In New York, he visited the Gilded Grape, where he’d been warned he would need a bulletproof car and fast driver at the ready.
Such ingredients were guaranteed to take him panting downtown, on the scent. After several weeks of manic clubbing and sex,
he suddenly gave up his nocturnal city prowling for the sunnier climes of California.

He had arranged to meet Michael Jackson, who was working on his follow-up to
Thriller,
with a view to recording with him. But before that was possible, Mercury had something else to do. As he would later admit
in a rare interview he gave to Radio One DJ Simon Bates, after weeks of excess he needed to get himself fit before undertaking
any work with the health-conscious Jackson. ‘There was an attitude built in there,’ says Bates. ‘Freddie felt that if he was
physically in shape, he would be mentally disciplined.’

Mercury joined Michael Jackson at his private studio in Encino, where they completed ‘Victory’ and ‘State of Shock’. Mercury
was still using cocaine, and initially, while recording with Jackson, aware of his views on the matter, he would discreetly
vanish to the toilet. But the necessity to disappear so often irritated Mercury. Although he was not in the habit of wilfully
upsetting outsiders with his behaviour – be it drug-taking or homosexuality – this time he grew sloppy. Seemingly
Jackson witnessed Mercury snorting cocaine, and this was enough to freeze their friendship. As a result, the tapes of their
two duets are unreleased. ‘State of Shock’ did surface a year later on one of Michael Jackson’s albums, but Mick Jagger had
replaced Mercury as guest vocalist.

That rare question-and-answer session between Freddie Mercury and Simon Bates took place in London, after work ended with
the American superstar. Aware that Mercury was notorious for not giving interviews, Bates asked him anyway. He didn’t look
for the reason why when the star unexpectedly agreed to meet him. The interview took place at Queen’s offices. When Bates
arrived Mercury greeted him graciously, making him comfortable and plying him with Earl Grey tea in exquisite china cups.
They talked about art, among other things. A formal ninety-minute interview followed.

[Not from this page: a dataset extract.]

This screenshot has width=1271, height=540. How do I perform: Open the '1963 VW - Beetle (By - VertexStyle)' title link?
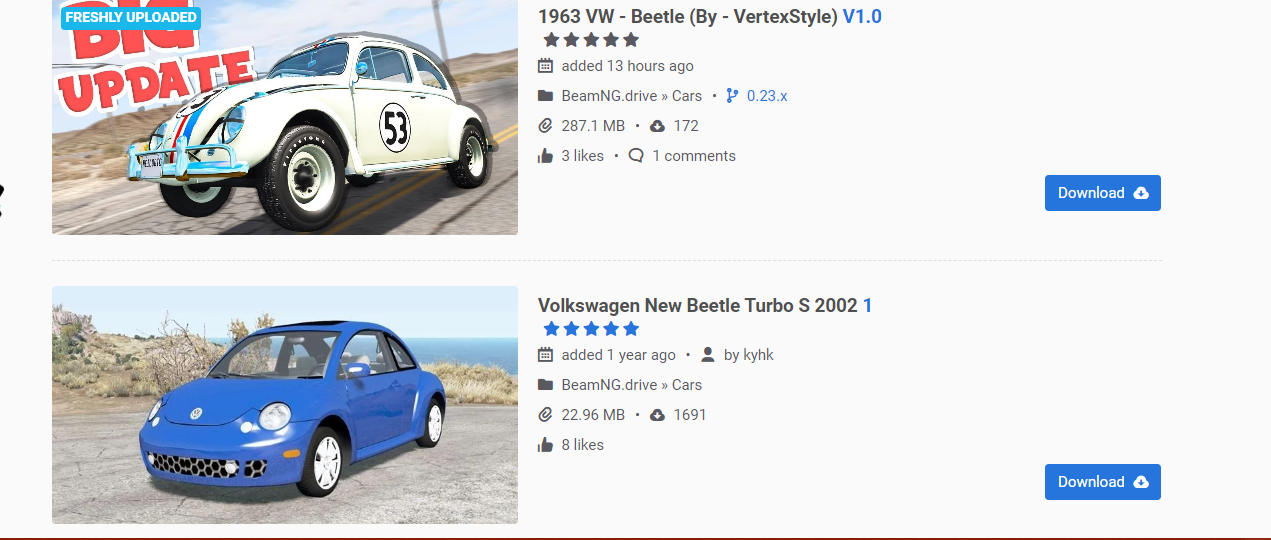(x=688, y=17)
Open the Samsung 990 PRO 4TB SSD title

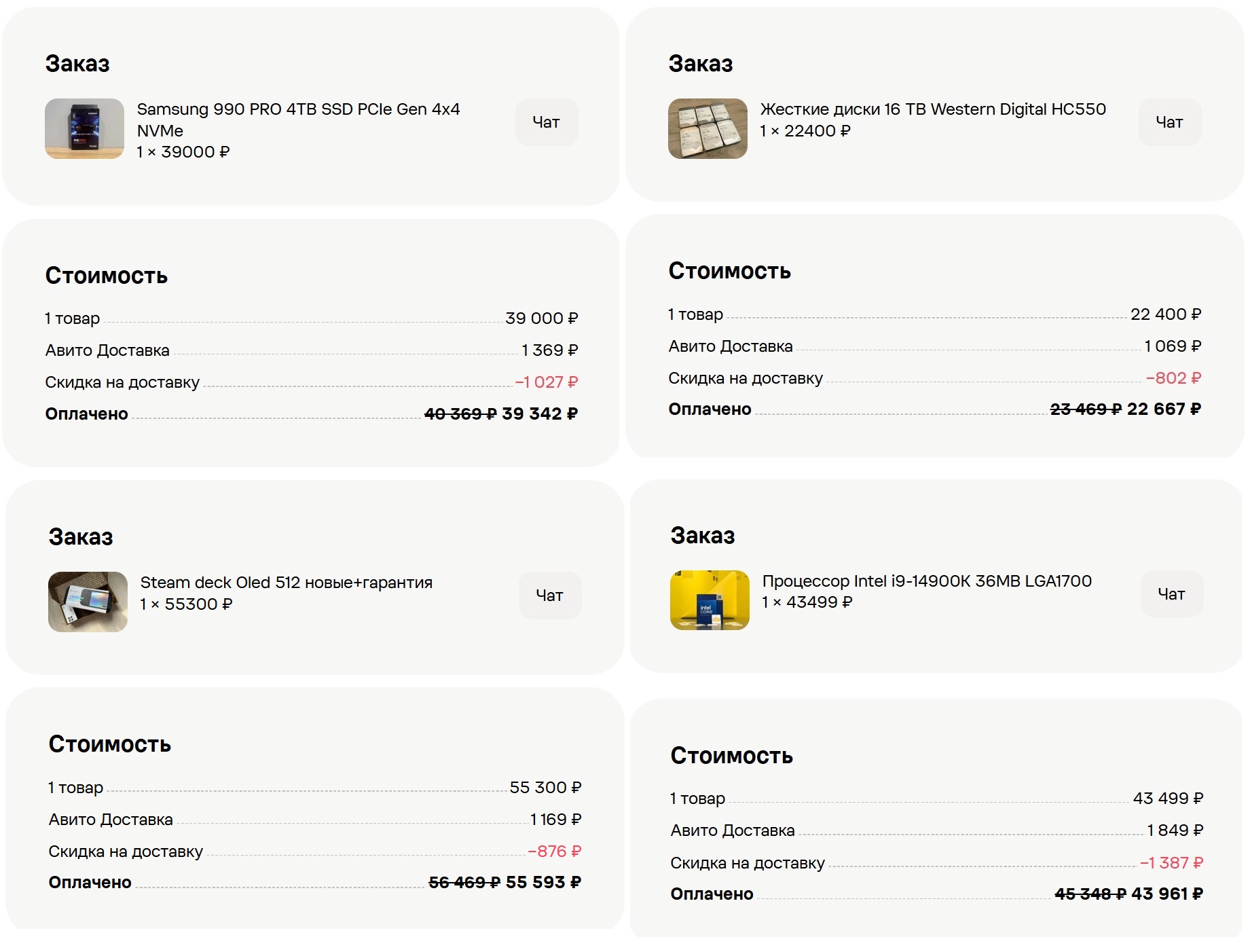click(298, 120)
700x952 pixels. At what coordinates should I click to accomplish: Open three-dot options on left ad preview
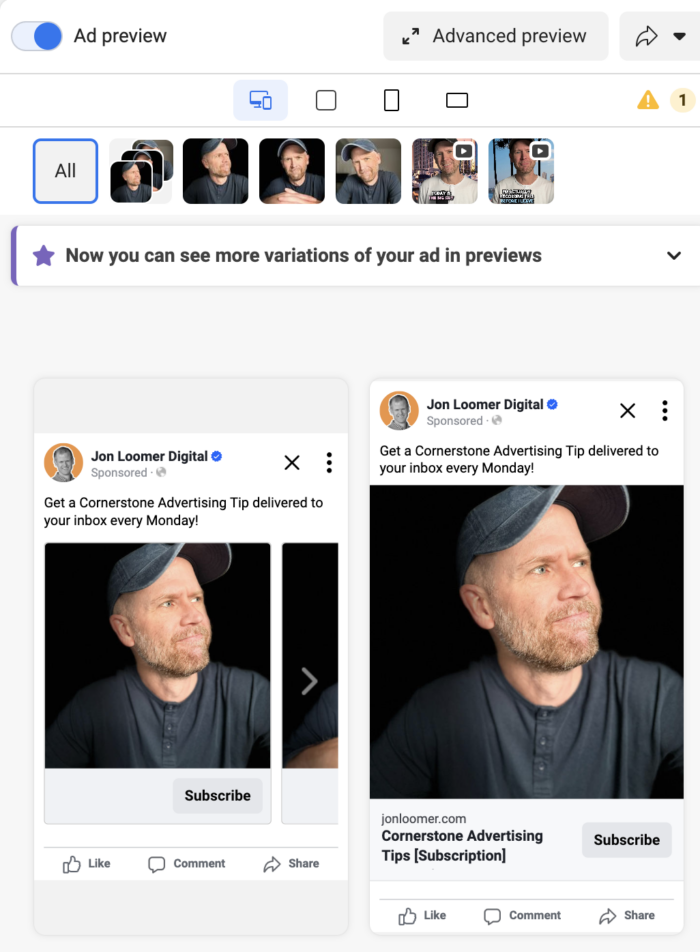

‘He was almost Victorian in his manner,’ says Bates, ‘very quiet, extremely polite with the tea and biscuits and chatting
– and I don’t say that as a criticism. He was very much the middle-class man entertaining a guest, and it was all quite charming.
He also went out of his way to show an interest in what I liked. He was fascinated with art and clearly very knowledgeable.’

That Mercury was nervous quickly communicated itself to his interviewer, as Bates recalls: ‘Yes, he was a little insecure.
I had a Radio One producer with me, and when it came to the moment to start the actual interview Freddie didn’t want to talk
in front of him. We had to be alone.

‘I asked him if there were any areas he’d rather not stray on to, and he asked me instead to run through what I wanted to
cover, and when I’d finished he said he didn’t want to talk about his parents. There were no preconditions as such, but he
would indicate that he’d rather not discuss such-and-such. The gay issue never came up, and why should it? It had no bearing
on his work as a musician.’

During the interview Mercury relaxed. Far from putting on his standard performance, he revealed quite a lot about himself.
‘He was happy to talk about himself,’ confirms Simon Bates. ‘He freely confessed to being a party animal, and that he liked
to enjoy life to the full. He also liked to travel with Queen’s touring commitments, to get away from Britain as often as
possible, he said. He believed there were three of him. One was professional and hard-working, the second was the party animal
and the third liked to be alone.’

Although Queen had temporarily disbanded, they remained in touch. For the past six months each member of the band had been
involved in their own personal projects. In July they got together at the instigation of Jim Beach. In addition to being Queen’s
manager, Beach had links with the film world and approached the band with a proposition. A film of John Irving’s novel
The Hotel New Hampshire
was in progress, starring Rob Lowe and Jodie Foster. Would Queen like to record its soundtrack?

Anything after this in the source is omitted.